-- Opening Marker --
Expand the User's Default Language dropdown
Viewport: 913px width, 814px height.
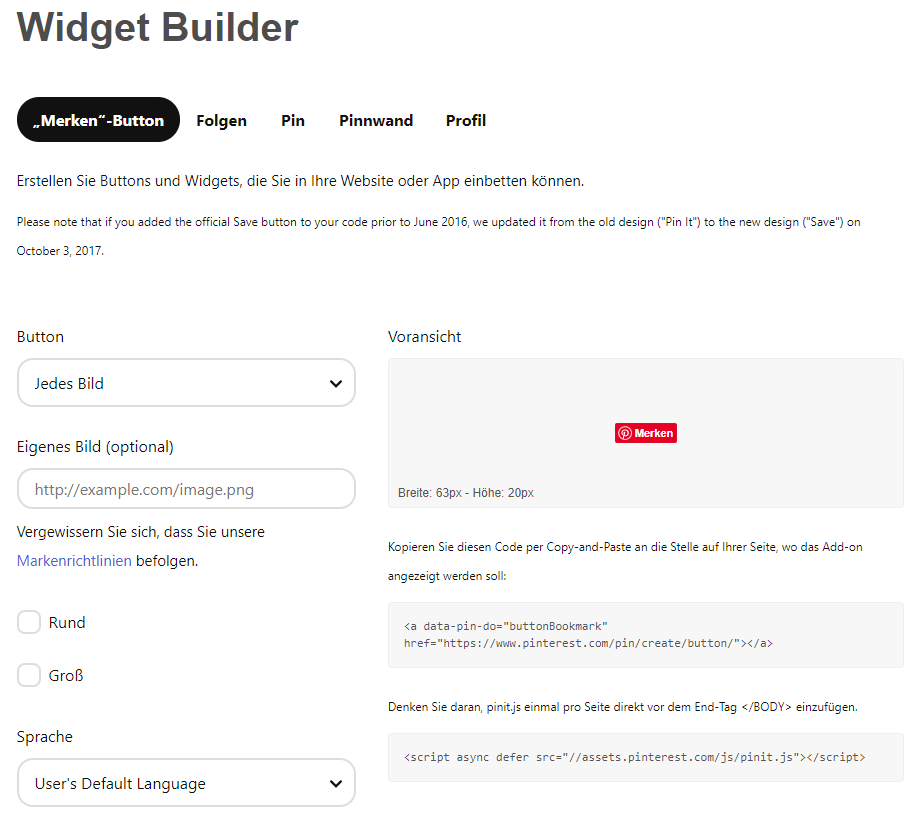point(186,783)
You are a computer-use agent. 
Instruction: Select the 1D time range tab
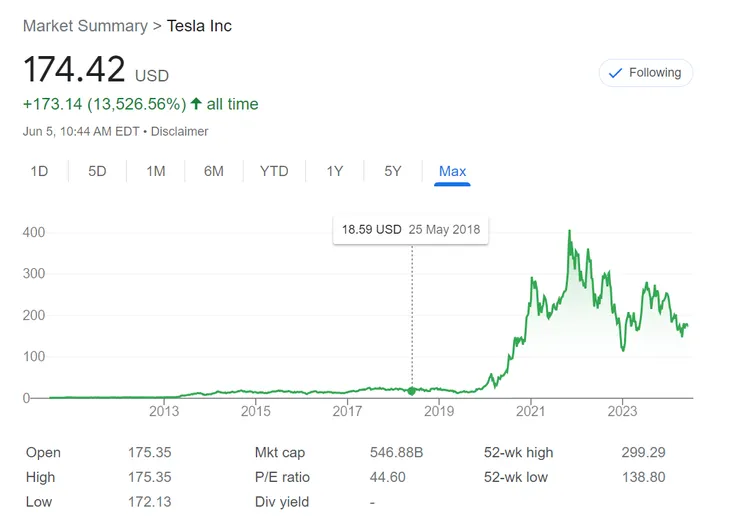click(39, 171)
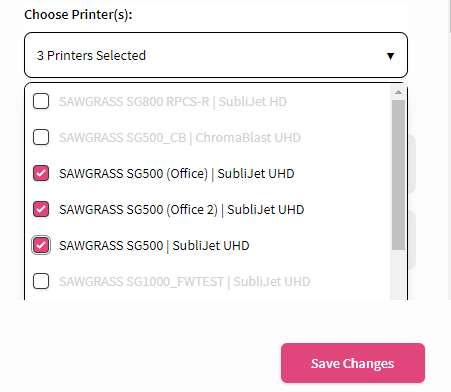The height and width of the screenshot is (392, 451).
Task: Enable the SG500_CB ChromaBlast UHD checkbox
Action: [41, 137]

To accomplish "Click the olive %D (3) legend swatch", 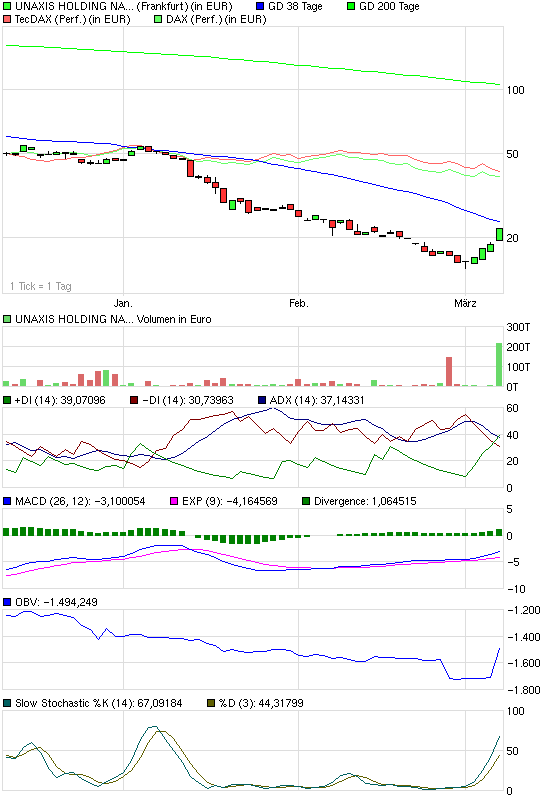I will point(211,703).
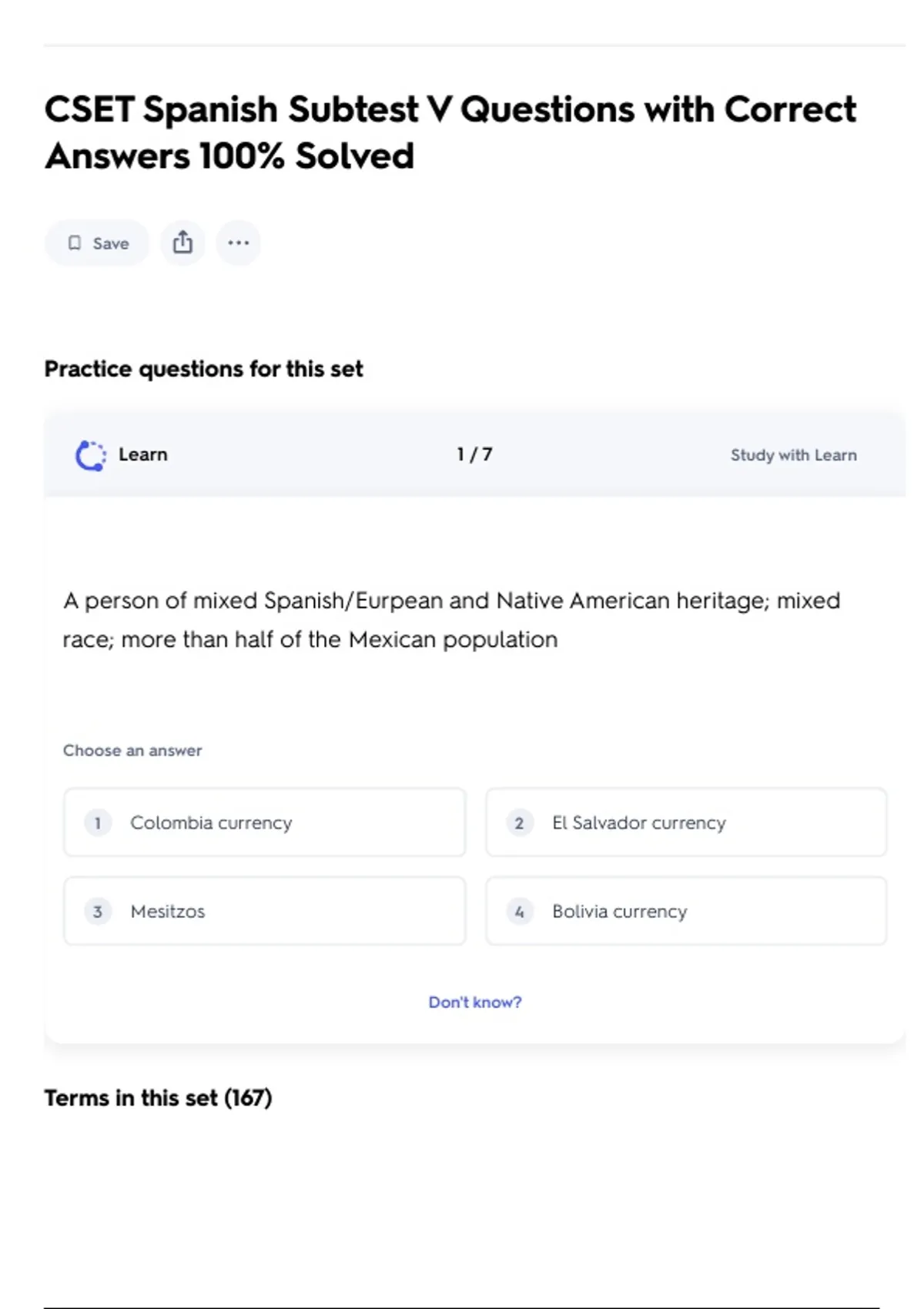The width and height of the screenshot is (924, 1309).
Task: Click the 1 / 7 question counter
Action: point(474,454)
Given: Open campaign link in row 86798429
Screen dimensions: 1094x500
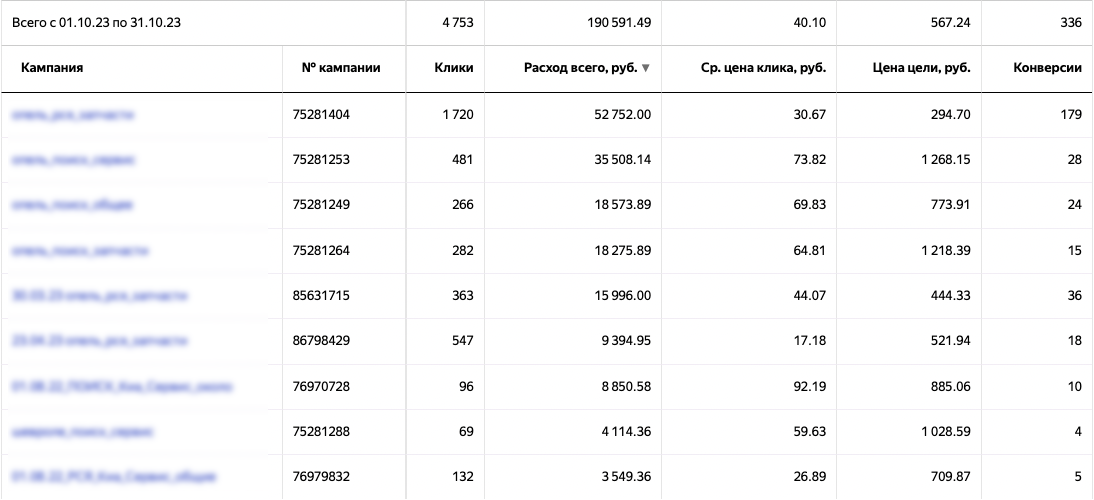Looking at the screenshot, I should (x=99, y=341).
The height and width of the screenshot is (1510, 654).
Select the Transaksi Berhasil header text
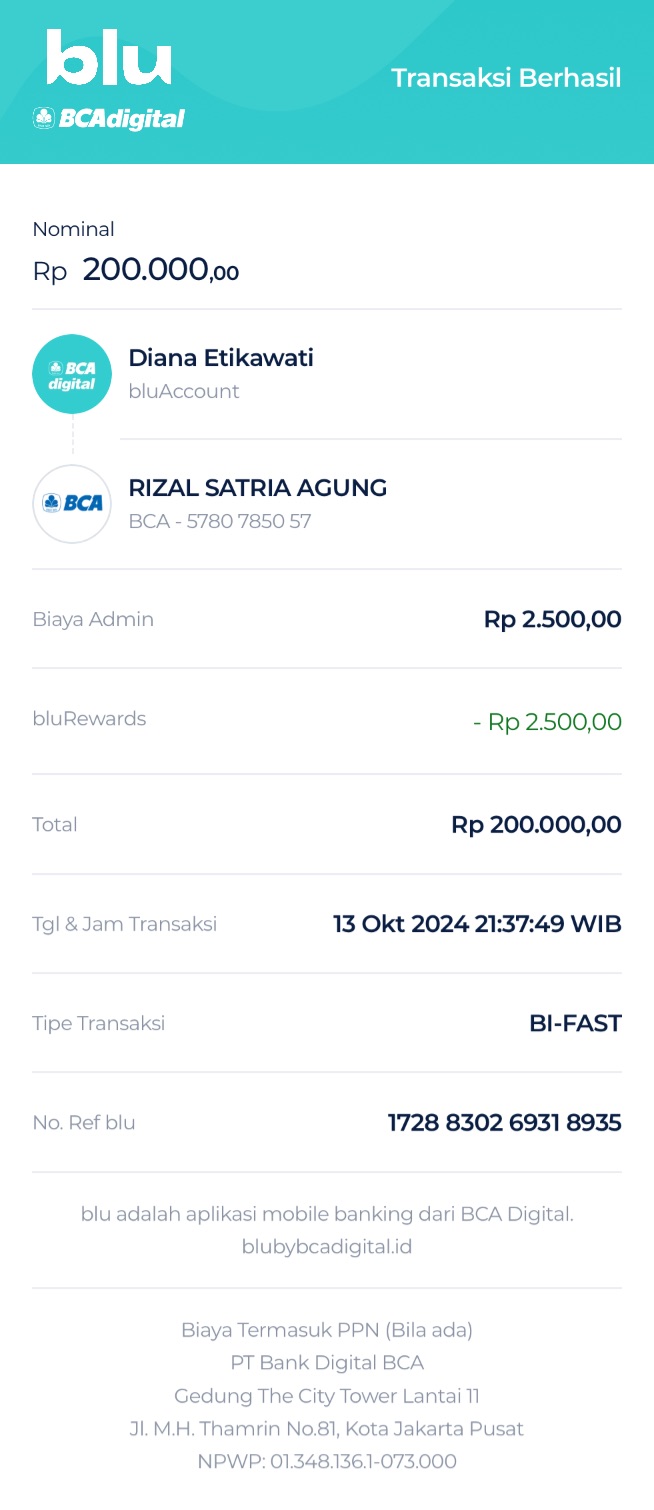click(x=506, y=78)
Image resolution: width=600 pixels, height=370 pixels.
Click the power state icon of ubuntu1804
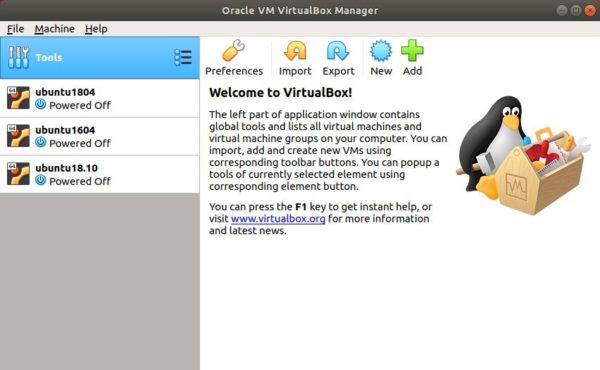click(x=41, y=104)
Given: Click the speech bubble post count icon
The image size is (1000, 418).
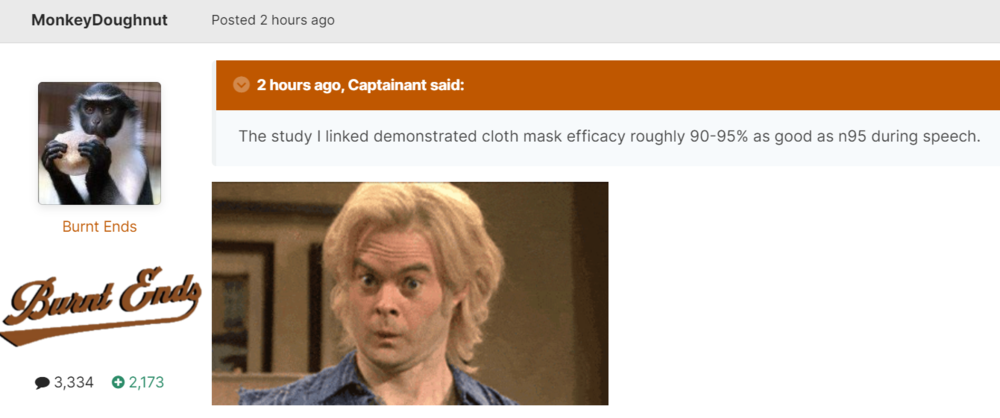Looking at the screenshot, I should (x=42, y=383).
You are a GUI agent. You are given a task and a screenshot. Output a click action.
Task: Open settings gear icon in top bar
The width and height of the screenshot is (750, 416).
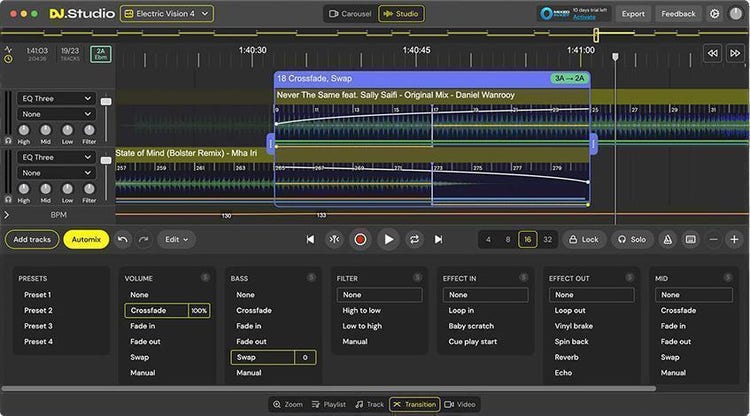(x=714, y=14)
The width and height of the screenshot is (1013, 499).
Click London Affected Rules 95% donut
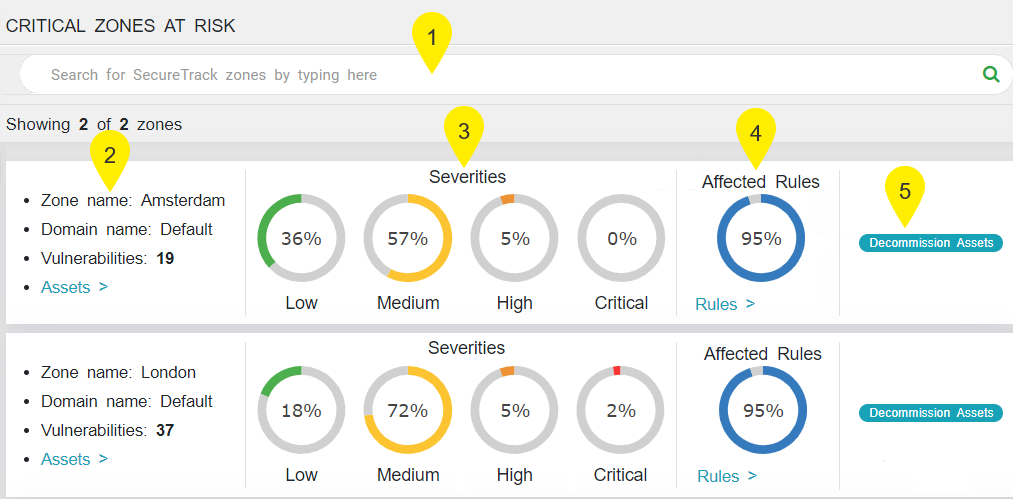tap(763, 410)
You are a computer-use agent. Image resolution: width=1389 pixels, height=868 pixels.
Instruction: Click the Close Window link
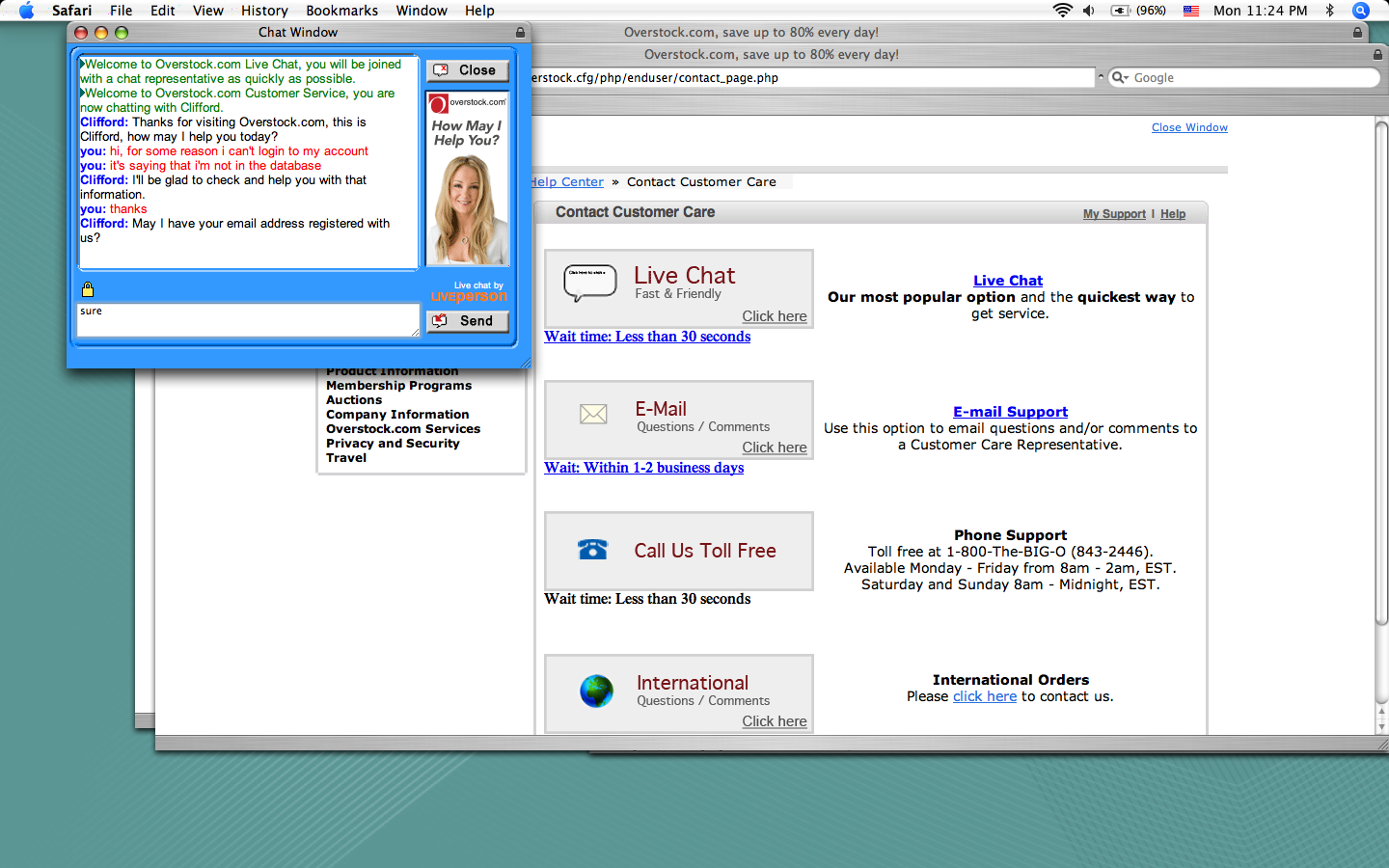click(x=1189, y=127)
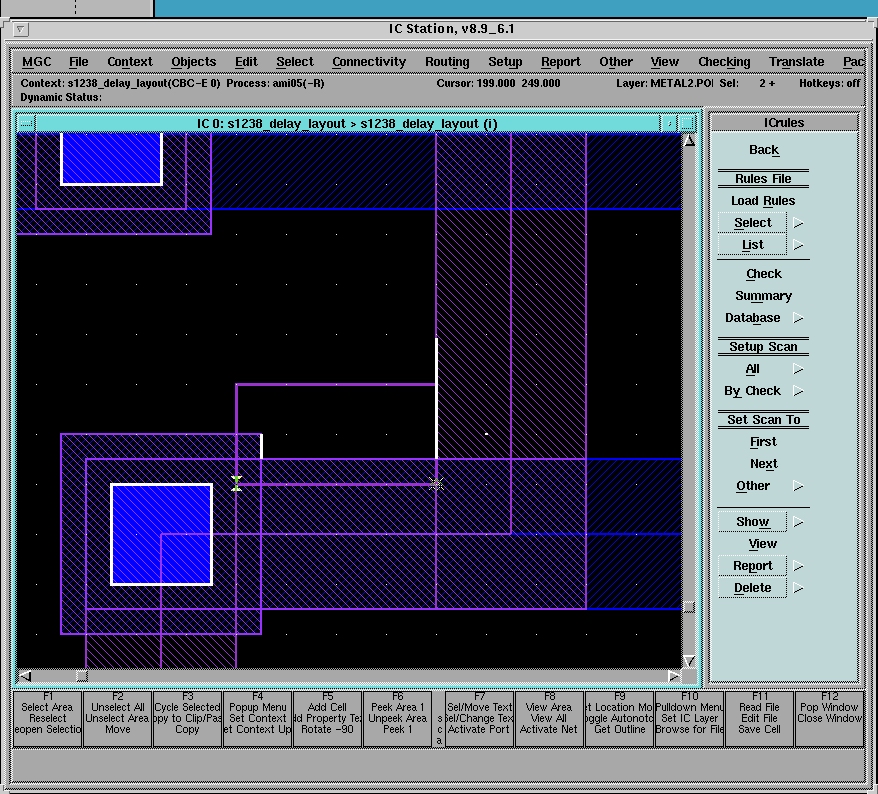This screenshot has height=794, width=878.
Task: Click Load Rules in the ICrules palette
Action: (x=763, y=201)
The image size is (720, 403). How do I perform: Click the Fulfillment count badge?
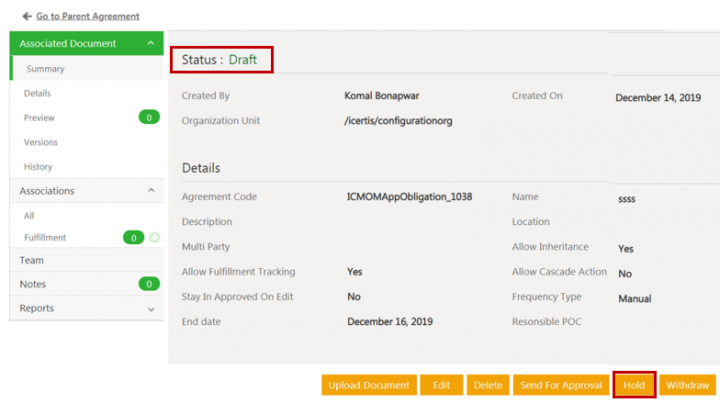point(133,237)
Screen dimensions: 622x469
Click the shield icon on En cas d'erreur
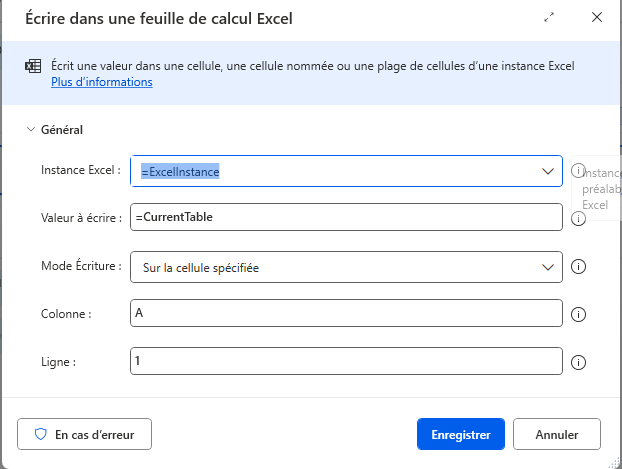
-- Closing Marker --
AIM OF THE TASK
Lines of the data that include the string "agent" are to be counted; report the total by itself.

ANSWER FOR THIS EXERCISE
3